Segment Start: Dataset
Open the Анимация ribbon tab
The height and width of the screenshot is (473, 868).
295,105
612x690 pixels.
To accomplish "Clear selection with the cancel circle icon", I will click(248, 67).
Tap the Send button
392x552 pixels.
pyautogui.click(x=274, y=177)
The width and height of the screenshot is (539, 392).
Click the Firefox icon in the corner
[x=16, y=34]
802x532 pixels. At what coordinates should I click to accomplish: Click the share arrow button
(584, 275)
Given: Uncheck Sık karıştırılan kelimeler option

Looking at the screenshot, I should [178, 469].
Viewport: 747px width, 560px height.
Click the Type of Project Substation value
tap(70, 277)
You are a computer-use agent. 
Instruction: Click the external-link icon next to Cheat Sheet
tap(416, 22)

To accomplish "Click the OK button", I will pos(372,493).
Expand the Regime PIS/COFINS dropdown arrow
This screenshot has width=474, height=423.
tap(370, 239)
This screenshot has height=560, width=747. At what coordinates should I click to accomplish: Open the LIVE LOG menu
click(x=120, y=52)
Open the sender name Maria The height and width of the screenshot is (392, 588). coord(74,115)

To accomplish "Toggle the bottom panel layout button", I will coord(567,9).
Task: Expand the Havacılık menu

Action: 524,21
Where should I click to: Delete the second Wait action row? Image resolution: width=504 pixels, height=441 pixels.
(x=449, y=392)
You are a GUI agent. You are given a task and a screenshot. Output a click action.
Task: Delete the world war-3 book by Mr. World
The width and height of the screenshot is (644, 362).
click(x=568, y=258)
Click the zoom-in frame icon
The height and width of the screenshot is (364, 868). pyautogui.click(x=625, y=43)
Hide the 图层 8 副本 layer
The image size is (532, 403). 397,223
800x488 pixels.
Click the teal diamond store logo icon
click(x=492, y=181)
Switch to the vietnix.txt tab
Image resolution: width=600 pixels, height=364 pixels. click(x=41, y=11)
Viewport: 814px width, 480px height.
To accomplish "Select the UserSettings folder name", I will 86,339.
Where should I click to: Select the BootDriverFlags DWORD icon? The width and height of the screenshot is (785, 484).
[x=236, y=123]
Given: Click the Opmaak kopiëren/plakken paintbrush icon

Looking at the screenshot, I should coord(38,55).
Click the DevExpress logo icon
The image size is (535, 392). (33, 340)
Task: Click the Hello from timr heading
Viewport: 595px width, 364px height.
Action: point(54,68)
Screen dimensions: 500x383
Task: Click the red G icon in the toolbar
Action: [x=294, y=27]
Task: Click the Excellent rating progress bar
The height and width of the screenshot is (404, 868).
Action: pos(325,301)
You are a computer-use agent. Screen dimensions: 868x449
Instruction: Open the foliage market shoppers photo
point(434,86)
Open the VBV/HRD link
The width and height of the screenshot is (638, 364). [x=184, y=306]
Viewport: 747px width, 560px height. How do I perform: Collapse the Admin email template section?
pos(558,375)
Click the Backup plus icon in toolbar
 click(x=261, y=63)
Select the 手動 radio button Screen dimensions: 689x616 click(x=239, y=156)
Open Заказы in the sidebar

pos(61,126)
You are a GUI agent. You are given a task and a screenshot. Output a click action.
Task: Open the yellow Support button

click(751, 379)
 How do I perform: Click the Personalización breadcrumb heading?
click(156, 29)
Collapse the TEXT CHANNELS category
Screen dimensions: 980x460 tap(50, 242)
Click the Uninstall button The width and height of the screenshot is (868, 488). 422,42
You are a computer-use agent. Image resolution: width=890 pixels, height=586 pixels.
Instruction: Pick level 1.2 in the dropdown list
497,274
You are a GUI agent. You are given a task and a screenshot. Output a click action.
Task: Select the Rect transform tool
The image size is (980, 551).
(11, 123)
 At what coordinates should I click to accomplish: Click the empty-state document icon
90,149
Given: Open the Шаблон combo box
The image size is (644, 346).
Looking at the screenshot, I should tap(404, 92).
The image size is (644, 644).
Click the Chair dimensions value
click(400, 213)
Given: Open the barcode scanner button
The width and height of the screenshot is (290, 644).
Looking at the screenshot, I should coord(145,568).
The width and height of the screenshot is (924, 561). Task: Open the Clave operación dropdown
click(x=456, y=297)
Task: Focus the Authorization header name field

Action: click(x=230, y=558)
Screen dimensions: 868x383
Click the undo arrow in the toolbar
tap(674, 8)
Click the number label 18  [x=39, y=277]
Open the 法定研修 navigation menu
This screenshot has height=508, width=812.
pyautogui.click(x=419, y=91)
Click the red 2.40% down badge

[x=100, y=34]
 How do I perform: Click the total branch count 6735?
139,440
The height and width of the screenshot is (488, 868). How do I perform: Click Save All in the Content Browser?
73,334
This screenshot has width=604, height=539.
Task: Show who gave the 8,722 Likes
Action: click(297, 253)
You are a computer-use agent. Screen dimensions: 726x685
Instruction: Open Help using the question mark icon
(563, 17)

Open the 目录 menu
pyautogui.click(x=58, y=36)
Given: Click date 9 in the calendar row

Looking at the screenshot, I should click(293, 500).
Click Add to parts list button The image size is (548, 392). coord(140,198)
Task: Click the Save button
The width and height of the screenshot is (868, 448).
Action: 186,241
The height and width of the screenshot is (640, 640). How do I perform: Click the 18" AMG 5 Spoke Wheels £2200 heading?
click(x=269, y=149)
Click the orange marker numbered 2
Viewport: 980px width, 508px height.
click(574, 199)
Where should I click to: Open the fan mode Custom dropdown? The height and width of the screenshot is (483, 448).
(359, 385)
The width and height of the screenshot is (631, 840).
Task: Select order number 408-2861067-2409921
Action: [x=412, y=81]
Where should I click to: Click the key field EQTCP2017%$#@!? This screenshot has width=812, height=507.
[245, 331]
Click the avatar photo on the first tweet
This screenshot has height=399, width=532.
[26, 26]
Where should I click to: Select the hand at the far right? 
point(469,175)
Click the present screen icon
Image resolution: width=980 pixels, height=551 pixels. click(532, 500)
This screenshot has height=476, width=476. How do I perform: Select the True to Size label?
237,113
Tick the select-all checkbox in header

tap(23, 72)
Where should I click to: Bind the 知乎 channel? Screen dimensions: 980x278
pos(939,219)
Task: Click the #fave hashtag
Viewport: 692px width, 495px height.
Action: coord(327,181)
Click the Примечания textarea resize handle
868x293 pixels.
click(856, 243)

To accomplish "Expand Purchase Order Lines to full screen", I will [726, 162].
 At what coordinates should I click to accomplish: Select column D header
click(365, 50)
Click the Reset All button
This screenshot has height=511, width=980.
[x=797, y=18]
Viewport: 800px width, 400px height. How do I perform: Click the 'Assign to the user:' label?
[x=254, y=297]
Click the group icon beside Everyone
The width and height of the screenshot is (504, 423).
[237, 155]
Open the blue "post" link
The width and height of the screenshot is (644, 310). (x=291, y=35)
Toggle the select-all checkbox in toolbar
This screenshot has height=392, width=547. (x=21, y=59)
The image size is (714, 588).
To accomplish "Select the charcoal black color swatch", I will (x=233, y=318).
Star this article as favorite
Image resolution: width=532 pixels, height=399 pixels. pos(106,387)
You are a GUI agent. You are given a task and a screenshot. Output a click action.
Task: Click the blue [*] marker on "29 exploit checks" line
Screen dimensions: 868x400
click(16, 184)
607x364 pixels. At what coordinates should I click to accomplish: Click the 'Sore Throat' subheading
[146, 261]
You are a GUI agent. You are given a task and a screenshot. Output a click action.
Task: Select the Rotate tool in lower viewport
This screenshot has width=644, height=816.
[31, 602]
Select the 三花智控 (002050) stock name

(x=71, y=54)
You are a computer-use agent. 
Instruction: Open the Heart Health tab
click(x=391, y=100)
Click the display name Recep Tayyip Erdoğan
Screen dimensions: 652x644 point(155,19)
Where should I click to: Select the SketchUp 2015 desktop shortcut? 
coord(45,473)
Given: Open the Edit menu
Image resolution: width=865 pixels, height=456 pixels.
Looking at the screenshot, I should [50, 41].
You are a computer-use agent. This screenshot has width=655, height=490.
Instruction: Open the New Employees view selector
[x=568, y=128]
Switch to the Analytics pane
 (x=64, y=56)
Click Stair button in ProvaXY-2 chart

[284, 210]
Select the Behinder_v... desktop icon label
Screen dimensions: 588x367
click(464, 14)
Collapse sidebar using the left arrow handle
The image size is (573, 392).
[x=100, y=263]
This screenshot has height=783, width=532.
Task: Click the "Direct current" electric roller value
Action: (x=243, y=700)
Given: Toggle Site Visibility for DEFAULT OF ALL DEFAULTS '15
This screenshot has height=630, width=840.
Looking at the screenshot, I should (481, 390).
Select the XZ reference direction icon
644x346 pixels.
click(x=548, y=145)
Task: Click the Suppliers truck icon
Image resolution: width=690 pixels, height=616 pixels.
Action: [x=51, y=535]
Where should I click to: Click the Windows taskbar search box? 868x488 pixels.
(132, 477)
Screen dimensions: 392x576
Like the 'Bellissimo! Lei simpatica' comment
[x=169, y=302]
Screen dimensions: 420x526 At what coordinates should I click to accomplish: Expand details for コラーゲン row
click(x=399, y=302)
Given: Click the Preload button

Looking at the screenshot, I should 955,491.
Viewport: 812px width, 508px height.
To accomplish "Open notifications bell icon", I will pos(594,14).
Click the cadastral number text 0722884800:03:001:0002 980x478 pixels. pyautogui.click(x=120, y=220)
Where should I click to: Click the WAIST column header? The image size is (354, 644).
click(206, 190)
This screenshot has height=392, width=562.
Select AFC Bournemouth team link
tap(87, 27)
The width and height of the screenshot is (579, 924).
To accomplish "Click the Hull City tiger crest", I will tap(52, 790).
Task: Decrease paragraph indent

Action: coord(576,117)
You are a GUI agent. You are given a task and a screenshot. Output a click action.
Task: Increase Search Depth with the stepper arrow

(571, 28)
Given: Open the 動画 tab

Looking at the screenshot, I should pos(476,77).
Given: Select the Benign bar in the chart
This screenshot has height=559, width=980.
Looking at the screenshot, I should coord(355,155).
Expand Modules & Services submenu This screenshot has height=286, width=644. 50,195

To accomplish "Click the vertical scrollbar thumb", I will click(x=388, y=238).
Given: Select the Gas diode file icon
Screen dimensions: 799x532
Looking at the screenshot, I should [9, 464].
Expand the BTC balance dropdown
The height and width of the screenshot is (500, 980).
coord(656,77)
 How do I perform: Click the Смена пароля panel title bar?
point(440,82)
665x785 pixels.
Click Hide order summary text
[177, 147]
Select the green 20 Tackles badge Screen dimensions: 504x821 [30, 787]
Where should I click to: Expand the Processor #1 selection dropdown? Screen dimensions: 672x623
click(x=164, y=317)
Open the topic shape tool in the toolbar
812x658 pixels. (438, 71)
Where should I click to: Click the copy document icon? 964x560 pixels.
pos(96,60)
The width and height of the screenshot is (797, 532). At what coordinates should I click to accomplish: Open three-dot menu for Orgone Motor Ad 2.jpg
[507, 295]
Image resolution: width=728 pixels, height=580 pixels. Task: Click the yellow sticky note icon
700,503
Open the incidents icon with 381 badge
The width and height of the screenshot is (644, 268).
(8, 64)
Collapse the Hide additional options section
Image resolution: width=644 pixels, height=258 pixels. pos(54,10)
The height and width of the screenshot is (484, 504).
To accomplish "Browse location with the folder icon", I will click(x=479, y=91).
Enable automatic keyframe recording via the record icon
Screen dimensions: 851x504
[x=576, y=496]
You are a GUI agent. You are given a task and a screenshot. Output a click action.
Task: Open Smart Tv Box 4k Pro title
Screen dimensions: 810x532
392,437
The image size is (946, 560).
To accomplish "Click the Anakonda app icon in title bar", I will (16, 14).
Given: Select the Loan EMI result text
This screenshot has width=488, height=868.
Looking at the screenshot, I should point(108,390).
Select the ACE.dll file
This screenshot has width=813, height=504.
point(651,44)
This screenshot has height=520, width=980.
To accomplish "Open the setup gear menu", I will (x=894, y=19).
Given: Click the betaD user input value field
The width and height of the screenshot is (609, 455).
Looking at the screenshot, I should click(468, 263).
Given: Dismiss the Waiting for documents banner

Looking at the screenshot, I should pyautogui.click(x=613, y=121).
Segment End: Dataset
■ **Directions for this task**:
Please give the number of lines in the listing above that contain the string "computer", without anything else.

■ **Exercise result**:
6